Balance de seis meses
Tras cumplir seis meses de gestión, el gobernador Miguel Lifschitz aprovechó el aniversario para reunir a los distintos eslabones del Frente Progresista en medio de un clima interno agitado.
Germán de los Santos
gsantos@miradorprovincial.com
Con un calendario a contramano del resto de los mortales, la ansiedad política de los integrantes del Frente Progresista, sobre todo socialistas y radicales, logró imponerse sin motivo. Y comenzaron las discusiones y roscas sobre el futuro inmediato después de un año, como fue el 2015, marcado por un festival de campañas electorales.
Lifschitz buscó apaciguar las tensiones, pero por fuera del plano de los discursos no le va a ser fácil. Al cumplir seis meses de mandato puso la energía en neutralizar los chispazos internos. Es lo que exhibió el gobernador como una de sus prioridades.

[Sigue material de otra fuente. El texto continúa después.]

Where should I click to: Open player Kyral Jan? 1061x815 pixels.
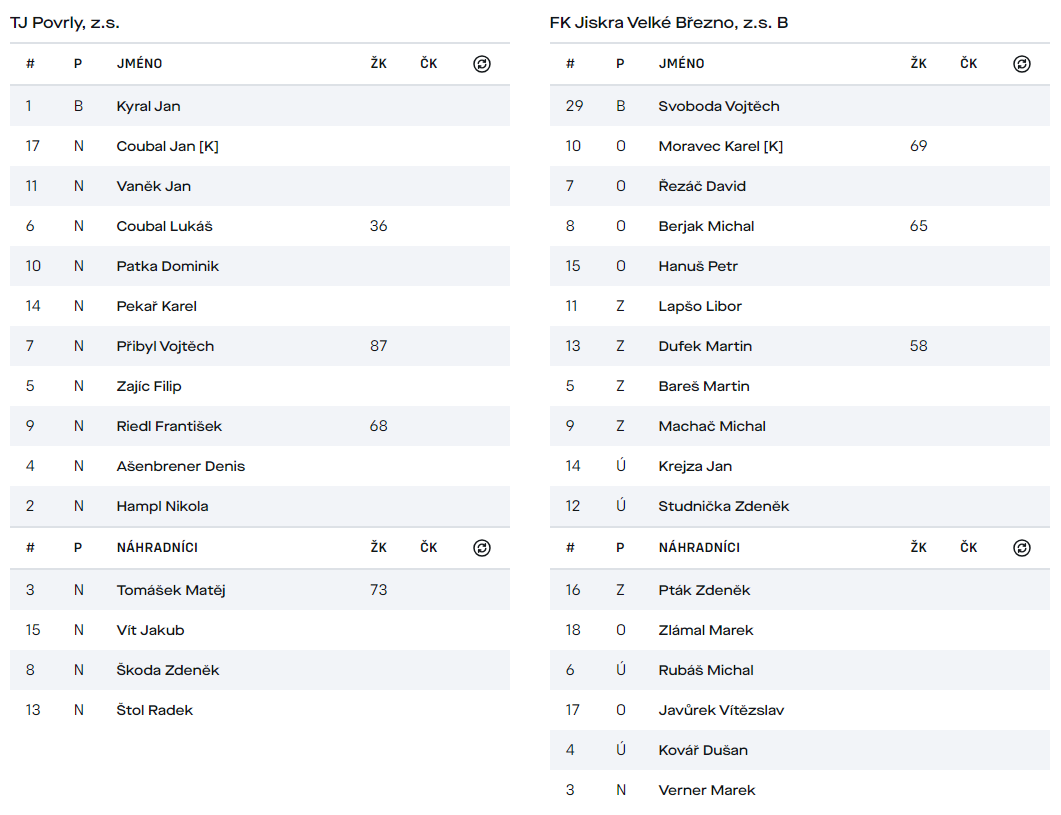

La ansiedad que muestran el ex gobernador Antonio Bonfatti y el intendente de Santa Fe José Corral, ya imbuidos en un escenario proselitista, deja al gobernador en una situación complicada a sólo seis meses de haber asumido con la compleja tarea de surfear una coyuntura económica difícil, con sectores productivos afectados por el ingreso de las importaciones y los ajustes por inflación, y los tarifazos, después de las lluvias de abril que provocaron estragos en el campo y en infraestructura vial.

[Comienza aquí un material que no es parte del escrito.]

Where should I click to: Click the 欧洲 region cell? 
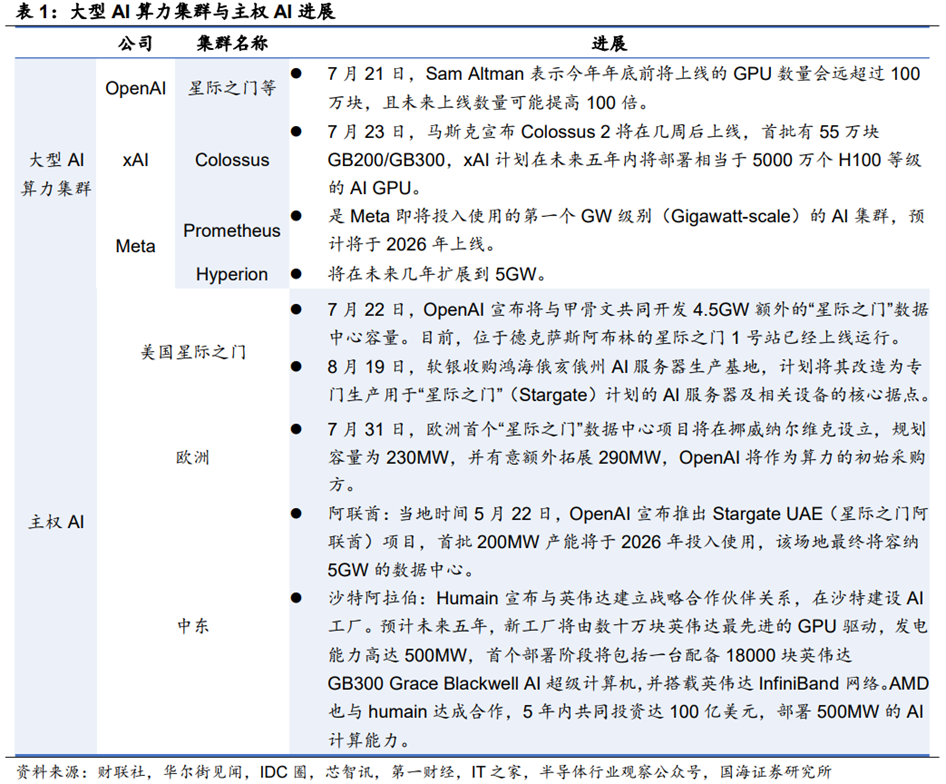tap(192, 457)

Lifschitz debe campear los problemas reales que abundan. Tanto los coyunturales como los endémicos, entre los que aparecen la inseguridad y la violencia, que recrudecen a borbotones en las dos principales ciudades, como Santa Fe y Rosario, con una policía indomable.
Ese clima de campaña electoral permanente, exalta y exagera algunas poses que tampoco le convienen al actual gobernador, como las que se ensayan frente a la administración nacional. No sólo hay internas en el radicalismo, donde son más visibles por su devoción en generar particiones, sino también en el socialismo, que atraviesa un cambio de época después de que Hermes Binner diera un paso al costado en la conducción nacional del partido, cuyas riendas tomará Bonfatti.
Lifschitz busca impedir que el Frente Progresista se rompa en medio de su mandato. Sabe que los radicales aliados al PRO se transformarán en los principales opositores. Por eso, en la sala Luz y Fuerza de la capital provincial ‘puso el problema arriba de la mesa‘ y advirtió: ‘No me pongan en la lista de los sepultureros, de los que quieren enterrar al Frente Progresista, allí no me van a encontrar nunca‘, planteó.
Por fuera de los aprontes de campaña permanente aparecen los desafíos urgentes que tiene el gobierno que debe aceitar la gestión para cerrar en algún momento el ciclo que se inició en 2007, con obras que desde hace casi una década están sin terminar. Y otros problemas sin atender, como el de la infraestructura vial, un tema que dejó de ser menospreciado por el gobierno recién ahora. “Nosotros hacemos hospitales que son más importantes que las rutas”, decía un alto dirigente socialista para marcar la diferencia con la gestión de Jorge Obeid. Los grandes hospitales diseñados al inicio del ciclo aún no se terminaron. Y las rutas están como están.